EXERCISE TASKS>
• 1. Answer these questions about the chicken forum thread:
(a) Which birds did robin416 say were males when they came to Silkies?
(b) What are the names of the two birds in the updated pictures?
(c) How old are the two birds said to be?
• 2. Carry on the chicken forum thread from its last line.

But cochins are dominate white so I don't know if it holds true. The one thing I know is true when it came to Silkies is if they showed that gray they were males. I'll have to see if I can find some of those pics. But that's Silkies.


----------



## mitzy123point (Dec 21, 2018)

I'm hoping it's not white  the white ones looked very clear, this one was so interesting I had to get it


----------



## robin416 (Sep 8, 2013)

LOL You silly girl. 

I like whites. They were actually my first choice but Silkies are different with their feather structure, they don't get all the interesting patterns other breeds do.


----------



## mitzy123point (Dec 21, 2018)

Well here is an updated picture of the two!
Here is Q-Tip (loving her colors!)








And here is Cotton Ball (thinking possible rooster? ) 
















They are going on 9 weeks


----------



## robin416 (Sep 8, 2013)

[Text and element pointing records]
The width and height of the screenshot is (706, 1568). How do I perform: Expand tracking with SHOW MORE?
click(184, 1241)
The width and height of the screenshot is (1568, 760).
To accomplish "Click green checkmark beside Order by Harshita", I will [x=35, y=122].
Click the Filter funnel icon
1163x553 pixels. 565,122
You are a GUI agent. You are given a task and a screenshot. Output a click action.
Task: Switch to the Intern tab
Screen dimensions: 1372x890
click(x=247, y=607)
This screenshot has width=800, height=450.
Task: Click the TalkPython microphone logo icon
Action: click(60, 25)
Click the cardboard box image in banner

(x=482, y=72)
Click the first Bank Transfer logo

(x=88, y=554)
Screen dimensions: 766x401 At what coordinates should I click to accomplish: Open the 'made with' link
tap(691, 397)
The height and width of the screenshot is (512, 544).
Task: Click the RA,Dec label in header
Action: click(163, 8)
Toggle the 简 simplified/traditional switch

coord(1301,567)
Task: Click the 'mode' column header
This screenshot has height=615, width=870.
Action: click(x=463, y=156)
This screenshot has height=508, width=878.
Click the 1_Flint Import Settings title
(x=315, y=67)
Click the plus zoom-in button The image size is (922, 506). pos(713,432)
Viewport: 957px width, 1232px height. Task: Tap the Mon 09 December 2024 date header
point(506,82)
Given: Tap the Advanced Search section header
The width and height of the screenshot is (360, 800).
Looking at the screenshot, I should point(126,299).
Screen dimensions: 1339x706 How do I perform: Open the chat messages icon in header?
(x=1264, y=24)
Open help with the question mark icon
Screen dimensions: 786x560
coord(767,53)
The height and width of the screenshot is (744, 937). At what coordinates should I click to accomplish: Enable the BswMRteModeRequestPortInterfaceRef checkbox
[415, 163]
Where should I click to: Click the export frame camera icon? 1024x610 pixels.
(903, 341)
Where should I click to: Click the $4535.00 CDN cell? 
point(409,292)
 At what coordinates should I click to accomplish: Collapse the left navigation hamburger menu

ANSWERS FOR THE TASKS>
• 1.
(a) Silkies that showed gray.
(b) Q-Tip and Cotton Ball.
(c) They are going on 9 weeks.

• 2.
The patterning on Q-tip is different. Some lacing but get into the body and it's more blocks of white.

Love that second pic of Cotton Ball. Perfect shot.


----------



## mitzy123point (Dec 21, 2018)

I love Q-tip! My silver laced Wyandotte looks very similar in the pattern the tips of her wings are the long white parts


----------



## robin416 (Sep 8, 2013)

And she's got the "I am special" stance to go along with those markings.


----------



## TomC (Apr 9, 2020)

Pretty young ladies.


----------



## mitzy123point (Dec 21, 2018)

robin416 said:


> And she's got the "I am special" stance to go along with those markings.


Exactly  she knows it


----------



## mitzy123point (Dec 21, 2018)

TomC said:


> Pretty young ladies.


Thank you!!


----------



## robin416 (Sep 8, 2013)

How come you always have the crying emojis even when it's a good thing?


----------



## mitzy123point (Dec 21, 2018)

This emoji  at least on the phone is a laughing with crying one, like laughing so hard, it's my go to emoji I may use it too much.


----------



## robin416 (Sep 8, 2013)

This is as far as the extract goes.